## begin

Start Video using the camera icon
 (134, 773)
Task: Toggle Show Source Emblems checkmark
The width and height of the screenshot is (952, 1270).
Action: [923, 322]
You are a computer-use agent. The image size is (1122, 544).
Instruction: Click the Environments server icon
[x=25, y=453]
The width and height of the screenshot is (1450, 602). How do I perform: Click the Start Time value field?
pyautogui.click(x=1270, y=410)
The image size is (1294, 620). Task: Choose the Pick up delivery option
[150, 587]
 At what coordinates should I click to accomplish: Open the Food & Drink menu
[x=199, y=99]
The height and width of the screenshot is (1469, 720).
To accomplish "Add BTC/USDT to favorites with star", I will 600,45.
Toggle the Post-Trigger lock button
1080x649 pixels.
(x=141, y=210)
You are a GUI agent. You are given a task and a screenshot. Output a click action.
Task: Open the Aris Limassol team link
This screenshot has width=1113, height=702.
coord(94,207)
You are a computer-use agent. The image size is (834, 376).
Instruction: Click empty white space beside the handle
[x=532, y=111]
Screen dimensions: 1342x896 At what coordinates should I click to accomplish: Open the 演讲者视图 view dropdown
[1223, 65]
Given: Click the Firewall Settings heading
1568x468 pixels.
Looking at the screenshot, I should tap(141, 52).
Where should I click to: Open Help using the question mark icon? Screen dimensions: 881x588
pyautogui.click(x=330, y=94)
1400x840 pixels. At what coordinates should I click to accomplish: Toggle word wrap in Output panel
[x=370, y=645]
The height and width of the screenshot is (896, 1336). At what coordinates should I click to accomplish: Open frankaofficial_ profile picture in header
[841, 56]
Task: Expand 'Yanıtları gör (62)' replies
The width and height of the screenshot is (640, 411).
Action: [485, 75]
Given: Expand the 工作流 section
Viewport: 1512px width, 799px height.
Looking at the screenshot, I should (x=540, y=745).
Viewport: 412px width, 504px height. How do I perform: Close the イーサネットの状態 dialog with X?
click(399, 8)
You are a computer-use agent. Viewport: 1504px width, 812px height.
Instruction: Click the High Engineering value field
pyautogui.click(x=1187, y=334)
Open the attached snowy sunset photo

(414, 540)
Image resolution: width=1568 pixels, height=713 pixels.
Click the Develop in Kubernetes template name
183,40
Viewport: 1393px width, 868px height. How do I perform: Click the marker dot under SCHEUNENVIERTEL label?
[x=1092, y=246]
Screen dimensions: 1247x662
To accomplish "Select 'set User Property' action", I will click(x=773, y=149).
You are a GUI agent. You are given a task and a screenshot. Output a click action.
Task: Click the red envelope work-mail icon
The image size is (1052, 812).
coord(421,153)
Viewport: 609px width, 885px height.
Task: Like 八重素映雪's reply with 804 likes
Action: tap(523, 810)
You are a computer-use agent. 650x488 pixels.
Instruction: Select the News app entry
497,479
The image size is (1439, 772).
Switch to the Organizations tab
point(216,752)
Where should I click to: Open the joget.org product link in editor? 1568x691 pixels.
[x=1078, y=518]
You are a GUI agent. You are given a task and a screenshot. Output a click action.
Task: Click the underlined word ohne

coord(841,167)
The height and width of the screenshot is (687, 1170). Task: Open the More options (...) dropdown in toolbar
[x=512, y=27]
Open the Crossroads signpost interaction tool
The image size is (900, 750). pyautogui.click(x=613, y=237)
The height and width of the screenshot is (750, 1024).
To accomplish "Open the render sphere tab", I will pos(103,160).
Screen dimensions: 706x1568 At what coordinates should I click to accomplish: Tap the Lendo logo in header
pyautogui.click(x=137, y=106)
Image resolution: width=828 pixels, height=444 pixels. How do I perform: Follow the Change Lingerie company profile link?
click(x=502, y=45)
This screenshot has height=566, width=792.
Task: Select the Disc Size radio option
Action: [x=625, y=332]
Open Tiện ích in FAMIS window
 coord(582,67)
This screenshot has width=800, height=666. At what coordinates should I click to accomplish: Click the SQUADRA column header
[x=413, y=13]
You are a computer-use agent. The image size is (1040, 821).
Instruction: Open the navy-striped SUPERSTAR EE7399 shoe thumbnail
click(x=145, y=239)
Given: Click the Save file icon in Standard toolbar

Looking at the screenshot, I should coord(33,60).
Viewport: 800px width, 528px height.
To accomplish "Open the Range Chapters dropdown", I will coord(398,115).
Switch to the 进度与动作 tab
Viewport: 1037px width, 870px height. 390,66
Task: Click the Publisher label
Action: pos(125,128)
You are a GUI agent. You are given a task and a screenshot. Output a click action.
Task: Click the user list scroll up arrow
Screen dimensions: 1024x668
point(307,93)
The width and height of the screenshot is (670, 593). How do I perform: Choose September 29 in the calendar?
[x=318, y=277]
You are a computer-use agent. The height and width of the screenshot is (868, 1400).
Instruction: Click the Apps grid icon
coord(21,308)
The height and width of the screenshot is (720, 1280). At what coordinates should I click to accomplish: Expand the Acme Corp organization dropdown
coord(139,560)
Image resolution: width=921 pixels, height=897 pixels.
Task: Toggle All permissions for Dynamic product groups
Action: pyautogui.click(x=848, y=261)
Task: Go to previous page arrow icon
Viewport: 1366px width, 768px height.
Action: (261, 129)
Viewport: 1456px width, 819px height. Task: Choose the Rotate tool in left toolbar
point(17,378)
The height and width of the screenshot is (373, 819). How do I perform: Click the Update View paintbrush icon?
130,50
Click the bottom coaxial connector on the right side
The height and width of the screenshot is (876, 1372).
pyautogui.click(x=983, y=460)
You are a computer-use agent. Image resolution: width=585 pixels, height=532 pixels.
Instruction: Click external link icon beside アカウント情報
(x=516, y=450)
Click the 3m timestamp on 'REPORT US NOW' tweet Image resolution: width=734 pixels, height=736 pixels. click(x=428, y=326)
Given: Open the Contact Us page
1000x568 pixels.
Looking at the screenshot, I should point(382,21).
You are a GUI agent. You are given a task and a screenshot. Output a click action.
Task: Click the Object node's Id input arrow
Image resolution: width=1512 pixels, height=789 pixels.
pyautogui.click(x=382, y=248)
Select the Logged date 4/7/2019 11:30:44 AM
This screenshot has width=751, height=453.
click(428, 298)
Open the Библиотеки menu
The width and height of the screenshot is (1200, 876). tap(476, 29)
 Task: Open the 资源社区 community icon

## end

▶ **Challenge**: Copy the lines above verbatim, from the line with "Given: Click the Firewall Settings heading" up to and including the line with "Action: [485, 75]".

▶ **Response below**:
Given: Click the Firewall Settings heading
1568x468 pixels.
Looking at the screenshot, I should tap(141, 52).
Where should I click to: Open Help using the question mark icon? Screen dimensions: 881x588
pyautogui.click(x=330, y=94)
1400x840 pixels. At what coordinates should I click to accomplish: Toggle word wrap in Output panel
[x=370, y=645]
The height and width of the screenshot is (896, 1336). At what coordinates should I click to accomplish: Open frankaofficial_ profile picture in header
[841, 56]
Task: Expand 'Yanıtları gör (62)' replies
The width and height of the screenshot is (640, 411).
Action: [485, 75]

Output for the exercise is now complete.